[Stored items]
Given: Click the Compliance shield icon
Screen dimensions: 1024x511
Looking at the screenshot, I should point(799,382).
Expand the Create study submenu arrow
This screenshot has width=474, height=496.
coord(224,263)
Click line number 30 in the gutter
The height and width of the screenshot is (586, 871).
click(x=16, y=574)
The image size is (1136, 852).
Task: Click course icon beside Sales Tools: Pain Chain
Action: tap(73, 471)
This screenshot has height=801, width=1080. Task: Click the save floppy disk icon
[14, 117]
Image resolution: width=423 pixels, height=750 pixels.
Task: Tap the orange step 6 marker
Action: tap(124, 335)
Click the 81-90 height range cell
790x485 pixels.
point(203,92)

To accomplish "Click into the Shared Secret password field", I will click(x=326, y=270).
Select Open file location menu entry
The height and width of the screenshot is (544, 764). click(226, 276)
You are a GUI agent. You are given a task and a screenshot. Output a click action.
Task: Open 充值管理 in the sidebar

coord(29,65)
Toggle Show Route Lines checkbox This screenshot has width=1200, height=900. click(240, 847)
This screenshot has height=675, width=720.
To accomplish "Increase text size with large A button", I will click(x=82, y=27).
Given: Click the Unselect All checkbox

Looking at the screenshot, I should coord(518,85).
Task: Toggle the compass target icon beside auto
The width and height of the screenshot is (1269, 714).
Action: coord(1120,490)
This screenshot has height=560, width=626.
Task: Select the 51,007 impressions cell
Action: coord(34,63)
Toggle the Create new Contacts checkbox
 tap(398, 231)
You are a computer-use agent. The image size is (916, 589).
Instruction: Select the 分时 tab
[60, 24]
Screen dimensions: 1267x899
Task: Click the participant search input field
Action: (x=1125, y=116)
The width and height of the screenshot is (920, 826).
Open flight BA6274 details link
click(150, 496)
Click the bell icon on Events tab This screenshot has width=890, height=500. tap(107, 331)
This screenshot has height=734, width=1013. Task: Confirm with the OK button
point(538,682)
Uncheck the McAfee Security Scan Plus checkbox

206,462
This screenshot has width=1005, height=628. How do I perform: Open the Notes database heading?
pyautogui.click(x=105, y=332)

• EXERCISE DETAILS
Search the data for the string "will" and copy each line where it appears.

• YOUR SOLUTION
To accomplish "Click into the Shared Secret password field", I will click(x=326, y=270).
To accomplish "Increase text size with large A button", I will click(x=82, y=27).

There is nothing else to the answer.